Tu autor favorito es un gilipollas

Nunca conozcas a tus héroes, dicen, porque seguramente te decepcionarán. Quizá lo que deberíamos hacer es pensárnoslo dos veces antes de convertir a nadie en un héroe, pero el caso es que vivimos en un mundo tan caótico y carente de sentido que la tentación de delegar nuestras decisiones y valores en un icono es muy grande, y si algo tenemos de sobra son iconos.

El retrato que esta semana ha tocado tirar a la basura ha sido el de Joss Whedon, y no digo que el hombre no haya dado motivos para ello. No hace falta buscar demasiado en la historia de Hollywood, de todos modos, para comprobar que gran parte de las escenas más míticas y aclamadas fueron conseguidas por medios criticables, desde las anécdotas del desayuno de Alien o la caída de Alan Rickman en La jungla de cristal a cuestiones más graves como el tratamiento a Tippi Hedren por parte de Hitchcock en Los pájaros, el de Kubrick a Shelley Duvall en El resplandor o aquella infame escena de El último tango en París. Y a todos nos da pena el pato, pero son menos los que escupen el foie.

No falta quien pretende, cuando salen a la luz podredumbres ocultas, saltar del tren en marcha e intentar convencernos de que nunca ha viajado en él aunque tenga un compartimento a su nombre. Y voy ahora a escribir un artículo sobre cómo jamás me gustó Buffy y que forraba mi habitación con carteles de la serie y me compré todos los DVD por presión de grupo, pero siempre he sido muy listo y ya sabía que no merecía la pena.

Porque duele.

Nos duele pensar que quien creó algo que nos ha hablado muy dentro haya resultado no ser nuestra alma gemela, y cuando una obra nos ha tocado tan profundamente, redescubrir que se trata de una obra de ficción y que no estaba hecha solo para nosotros nos suena a traición, a mentira de amante. Y en la ruptura nos volvemos a engañar y nos decimos que nunca fuimos felices de verdad con esa persona, para que duela menos pensar que no recuperaremos esos momentos, porque siempre es más fácil cuando toda la culpa es del otro.

Y no es entonces tan difícil comprender el fenómeno inverso, el ataque furioso a todo lo que haya tocado el que ahora resulta ser impuro y que, por supuesto, convierte a todo el que ha disfrutado en algún momento de estas obras infectas de maldad en malvado a su vez. No sabías ni quién dirigió esta película, pero al verla estás apoyando la pedofilia, ya que el director hizo un chiste de mal gusto hace diez años. Vergüenza debería darte.

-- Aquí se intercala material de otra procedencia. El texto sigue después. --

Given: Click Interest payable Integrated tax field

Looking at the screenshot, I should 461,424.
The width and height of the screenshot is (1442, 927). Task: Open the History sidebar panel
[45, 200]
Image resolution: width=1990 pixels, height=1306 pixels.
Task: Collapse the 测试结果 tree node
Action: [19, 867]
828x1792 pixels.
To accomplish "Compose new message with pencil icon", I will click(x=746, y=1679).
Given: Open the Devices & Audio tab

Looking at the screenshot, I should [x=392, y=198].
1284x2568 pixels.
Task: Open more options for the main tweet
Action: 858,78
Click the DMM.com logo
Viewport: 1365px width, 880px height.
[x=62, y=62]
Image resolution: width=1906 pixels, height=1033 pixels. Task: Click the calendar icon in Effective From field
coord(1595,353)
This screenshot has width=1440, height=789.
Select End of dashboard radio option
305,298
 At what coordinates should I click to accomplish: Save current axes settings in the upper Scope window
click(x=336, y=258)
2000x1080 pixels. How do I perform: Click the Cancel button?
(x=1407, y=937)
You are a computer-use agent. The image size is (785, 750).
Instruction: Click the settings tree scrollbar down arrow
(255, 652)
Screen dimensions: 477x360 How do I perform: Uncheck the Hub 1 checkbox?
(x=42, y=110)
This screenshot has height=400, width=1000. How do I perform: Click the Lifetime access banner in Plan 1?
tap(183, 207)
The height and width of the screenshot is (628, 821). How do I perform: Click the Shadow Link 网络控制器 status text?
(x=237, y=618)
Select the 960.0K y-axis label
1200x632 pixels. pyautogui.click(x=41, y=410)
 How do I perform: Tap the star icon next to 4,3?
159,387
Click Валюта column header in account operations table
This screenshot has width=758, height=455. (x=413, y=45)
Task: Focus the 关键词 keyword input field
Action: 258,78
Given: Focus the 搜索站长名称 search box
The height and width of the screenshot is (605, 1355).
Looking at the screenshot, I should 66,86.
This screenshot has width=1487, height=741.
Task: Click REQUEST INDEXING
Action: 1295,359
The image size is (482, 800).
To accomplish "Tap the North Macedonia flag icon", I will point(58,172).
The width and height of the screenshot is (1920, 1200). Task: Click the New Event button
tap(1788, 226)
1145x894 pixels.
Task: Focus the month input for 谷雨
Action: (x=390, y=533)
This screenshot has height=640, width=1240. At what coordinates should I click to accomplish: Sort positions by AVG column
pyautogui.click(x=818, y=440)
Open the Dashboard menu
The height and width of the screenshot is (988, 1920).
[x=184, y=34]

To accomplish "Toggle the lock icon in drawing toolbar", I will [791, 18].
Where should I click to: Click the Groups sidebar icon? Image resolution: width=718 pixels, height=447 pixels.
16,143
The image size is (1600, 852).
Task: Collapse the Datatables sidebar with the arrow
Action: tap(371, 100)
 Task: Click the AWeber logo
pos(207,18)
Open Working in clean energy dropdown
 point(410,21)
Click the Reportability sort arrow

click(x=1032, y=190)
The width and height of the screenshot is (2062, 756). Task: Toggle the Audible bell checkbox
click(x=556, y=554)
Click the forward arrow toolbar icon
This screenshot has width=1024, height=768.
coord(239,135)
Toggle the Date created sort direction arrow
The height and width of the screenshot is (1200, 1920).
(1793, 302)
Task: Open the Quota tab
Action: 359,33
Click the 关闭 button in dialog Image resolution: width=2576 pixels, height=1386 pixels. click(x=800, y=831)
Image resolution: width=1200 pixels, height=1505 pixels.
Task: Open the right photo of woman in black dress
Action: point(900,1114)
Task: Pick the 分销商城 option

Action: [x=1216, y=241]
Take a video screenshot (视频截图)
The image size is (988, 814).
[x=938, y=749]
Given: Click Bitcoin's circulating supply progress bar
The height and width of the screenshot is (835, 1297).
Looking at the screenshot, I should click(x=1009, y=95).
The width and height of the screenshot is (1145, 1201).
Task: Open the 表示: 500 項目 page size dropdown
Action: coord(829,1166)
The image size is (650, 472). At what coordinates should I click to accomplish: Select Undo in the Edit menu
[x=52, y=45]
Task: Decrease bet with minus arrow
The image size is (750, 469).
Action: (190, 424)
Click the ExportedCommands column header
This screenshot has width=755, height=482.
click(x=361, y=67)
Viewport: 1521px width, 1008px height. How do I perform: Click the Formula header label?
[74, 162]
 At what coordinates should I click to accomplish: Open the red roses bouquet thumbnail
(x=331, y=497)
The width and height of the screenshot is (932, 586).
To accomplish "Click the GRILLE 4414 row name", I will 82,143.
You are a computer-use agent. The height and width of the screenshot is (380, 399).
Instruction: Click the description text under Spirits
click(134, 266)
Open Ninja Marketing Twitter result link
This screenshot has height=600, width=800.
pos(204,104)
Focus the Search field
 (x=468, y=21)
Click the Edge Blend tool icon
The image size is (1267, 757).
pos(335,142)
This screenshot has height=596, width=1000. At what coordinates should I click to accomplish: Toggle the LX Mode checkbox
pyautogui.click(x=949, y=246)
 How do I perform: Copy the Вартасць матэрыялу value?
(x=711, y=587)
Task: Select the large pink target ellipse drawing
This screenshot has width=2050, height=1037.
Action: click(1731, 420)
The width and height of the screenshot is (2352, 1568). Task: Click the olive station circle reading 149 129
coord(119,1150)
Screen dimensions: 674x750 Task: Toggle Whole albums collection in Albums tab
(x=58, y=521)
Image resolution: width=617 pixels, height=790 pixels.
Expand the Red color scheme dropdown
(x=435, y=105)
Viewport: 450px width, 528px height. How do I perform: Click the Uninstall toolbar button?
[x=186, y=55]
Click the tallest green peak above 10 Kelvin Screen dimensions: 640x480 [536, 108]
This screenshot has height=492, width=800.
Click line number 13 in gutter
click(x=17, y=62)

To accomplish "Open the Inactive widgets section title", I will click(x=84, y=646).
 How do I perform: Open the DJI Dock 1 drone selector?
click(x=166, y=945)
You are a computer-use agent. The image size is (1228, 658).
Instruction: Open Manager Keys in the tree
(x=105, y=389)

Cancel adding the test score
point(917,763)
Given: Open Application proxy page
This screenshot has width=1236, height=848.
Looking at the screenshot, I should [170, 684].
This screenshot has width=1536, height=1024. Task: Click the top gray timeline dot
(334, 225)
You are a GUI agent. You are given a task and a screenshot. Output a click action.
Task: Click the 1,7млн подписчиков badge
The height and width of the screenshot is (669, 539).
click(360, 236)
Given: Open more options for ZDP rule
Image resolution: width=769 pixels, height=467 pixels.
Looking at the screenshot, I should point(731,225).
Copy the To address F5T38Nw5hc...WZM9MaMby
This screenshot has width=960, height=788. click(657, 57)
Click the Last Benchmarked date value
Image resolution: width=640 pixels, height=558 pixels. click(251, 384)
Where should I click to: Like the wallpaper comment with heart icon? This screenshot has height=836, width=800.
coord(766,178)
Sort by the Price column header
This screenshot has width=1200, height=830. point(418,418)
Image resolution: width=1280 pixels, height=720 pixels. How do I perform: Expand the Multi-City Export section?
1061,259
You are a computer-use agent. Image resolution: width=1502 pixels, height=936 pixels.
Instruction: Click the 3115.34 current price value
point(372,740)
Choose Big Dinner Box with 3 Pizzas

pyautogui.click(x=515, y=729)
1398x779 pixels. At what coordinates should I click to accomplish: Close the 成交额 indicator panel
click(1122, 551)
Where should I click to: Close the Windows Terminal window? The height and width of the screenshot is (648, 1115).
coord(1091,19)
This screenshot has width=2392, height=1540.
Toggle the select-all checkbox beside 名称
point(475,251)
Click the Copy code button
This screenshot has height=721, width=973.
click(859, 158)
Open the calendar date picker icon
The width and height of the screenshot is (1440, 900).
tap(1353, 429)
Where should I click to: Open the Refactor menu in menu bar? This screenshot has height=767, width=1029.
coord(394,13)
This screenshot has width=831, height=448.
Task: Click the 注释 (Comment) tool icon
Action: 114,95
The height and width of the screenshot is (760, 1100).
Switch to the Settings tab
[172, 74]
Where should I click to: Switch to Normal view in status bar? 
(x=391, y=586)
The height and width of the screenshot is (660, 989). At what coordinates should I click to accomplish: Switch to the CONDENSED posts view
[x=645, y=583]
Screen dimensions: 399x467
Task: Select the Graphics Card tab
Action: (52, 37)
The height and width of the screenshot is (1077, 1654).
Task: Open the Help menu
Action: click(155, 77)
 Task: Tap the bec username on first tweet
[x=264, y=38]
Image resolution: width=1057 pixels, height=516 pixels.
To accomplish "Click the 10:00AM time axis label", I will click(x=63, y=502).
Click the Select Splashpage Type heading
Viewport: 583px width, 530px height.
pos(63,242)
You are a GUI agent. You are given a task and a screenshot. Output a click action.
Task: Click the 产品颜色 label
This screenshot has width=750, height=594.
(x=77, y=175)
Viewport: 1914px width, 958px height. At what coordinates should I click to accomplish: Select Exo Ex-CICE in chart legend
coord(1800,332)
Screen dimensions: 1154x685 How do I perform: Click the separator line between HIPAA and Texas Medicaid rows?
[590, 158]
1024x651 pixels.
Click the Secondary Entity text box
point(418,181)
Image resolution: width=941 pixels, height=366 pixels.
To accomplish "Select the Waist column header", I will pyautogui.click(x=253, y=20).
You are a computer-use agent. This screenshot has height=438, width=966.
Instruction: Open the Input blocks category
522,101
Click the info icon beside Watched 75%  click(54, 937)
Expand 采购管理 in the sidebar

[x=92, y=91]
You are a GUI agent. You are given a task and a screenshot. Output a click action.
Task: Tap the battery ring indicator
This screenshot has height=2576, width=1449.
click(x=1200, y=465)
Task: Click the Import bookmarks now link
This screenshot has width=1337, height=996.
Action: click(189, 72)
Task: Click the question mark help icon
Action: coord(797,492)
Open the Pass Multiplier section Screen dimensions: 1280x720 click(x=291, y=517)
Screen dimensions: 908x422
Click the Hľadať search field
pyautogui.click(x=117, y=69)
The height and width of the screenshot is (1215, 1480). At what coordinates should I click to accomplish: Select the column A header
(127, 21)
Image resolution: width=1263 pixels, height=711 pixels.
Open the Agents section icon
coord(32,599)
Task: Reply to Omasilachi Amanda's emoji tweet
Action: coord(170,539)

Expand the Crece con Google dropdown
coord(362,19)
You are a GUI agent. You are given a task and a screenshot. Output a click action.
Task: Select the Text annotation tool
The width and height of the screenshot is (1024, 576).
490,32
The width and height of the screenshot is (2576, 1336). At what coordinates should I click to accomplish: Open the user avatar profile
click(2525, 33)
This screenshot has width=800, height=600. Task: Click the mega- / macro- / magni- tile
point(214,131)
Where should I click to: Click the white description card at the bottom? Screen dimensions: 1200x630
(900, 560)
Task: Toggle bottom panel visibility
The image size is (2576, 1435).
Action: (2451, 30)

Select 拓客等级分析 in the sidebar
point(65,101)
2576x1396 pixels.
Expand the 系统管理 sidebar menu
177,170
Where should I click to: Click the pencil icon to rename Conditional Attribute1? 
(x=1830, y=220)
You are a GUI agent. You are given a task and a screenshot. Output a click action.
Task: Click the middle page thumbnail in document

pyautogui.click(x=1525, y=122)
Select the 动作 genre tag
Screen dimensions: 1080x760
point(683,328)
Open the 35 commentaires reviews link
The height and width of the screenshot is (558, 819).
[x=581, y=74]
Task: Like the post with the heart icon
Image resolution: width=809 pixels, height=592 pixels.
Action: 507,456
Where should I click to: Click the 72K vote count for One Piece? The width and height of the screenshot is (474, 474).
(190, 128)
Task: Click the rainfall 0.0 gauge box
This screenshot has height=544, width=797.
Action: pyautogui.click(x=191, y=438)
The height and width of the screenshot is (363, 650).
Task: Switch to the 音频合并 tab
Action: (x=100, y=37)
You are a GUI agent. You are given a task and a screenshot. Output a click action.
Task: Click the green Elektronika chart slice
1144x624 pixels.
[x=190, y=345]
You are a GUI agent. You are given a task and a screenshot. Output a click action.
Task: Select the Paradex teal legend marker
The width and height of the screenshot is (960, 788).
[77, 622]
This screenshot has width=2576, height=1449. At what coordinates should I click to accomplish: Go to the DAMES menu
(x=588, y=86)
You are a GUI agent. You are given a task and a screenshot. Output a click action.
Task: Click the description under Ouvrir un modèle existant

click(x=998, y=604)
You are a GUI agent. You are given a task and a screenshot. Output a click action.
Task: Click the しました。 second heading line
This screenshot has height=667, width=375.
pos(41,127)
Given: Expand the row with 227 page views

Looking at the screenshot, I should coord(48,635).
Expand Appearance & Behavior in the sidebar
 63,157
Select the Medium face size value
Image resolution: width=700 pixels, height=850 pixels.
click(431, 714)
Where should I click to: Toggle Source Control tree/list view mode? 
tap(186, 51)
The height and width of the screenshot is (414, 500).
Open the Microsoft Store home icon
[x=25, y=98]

Entiendo que hay ocasiones en las que separar la obra del autor no es tan fácil, emocional ni éticamente. Si tal cómico tiene unas ideas horribles sobre un colectivo, asistir a un monólogo suyo en el que parte de los chistes sean a costa de algo que duele demasiado difícilmente va a ser compensado por la calidad del resto del espectáculo. Si cual autor ha decidido dedicar su fortuna a organizaciones terribles, comprar sus libros va a escocer más sabiendo adónde va ese dinero que le estás dando. Y, qué caramba, tu ocio es tu ocio, tu dinero es tu dinero, y nadie tiene que mandar en ambos más que tú.

Supongo que a estas alturas estarás ya esperando una moraleja, una solución a este dilema. Que separemos ética y estética, que nos informemos antes de decir en público que nos gusta algo o que apoyemos económicamente a quienes se ajusten más a nuestra ideología, pero es que no la tengo. Aún tengo los ojos rojos después de llorar como una Magdalena el final de After Life, al mismo tiempo que no sé si voy a volver a sentir lo que sentí la primera vez que leí los libros de la saga de Harry Potter, y mis sentimientos hacia Lovecraft pesan más en el platillo del asco o en el de la compasión según con qué pie me haya levantado ese día. Supongo que todo depende de cuánto de esa parte que no me gusta ver de cada autor está en cada obra concreta, o de hasta qué punto me afecte ese dolor, o de mi estado de ánimo. Supongo que ni todo es blanco o negro, ni el tono de gris es siempre el mismo.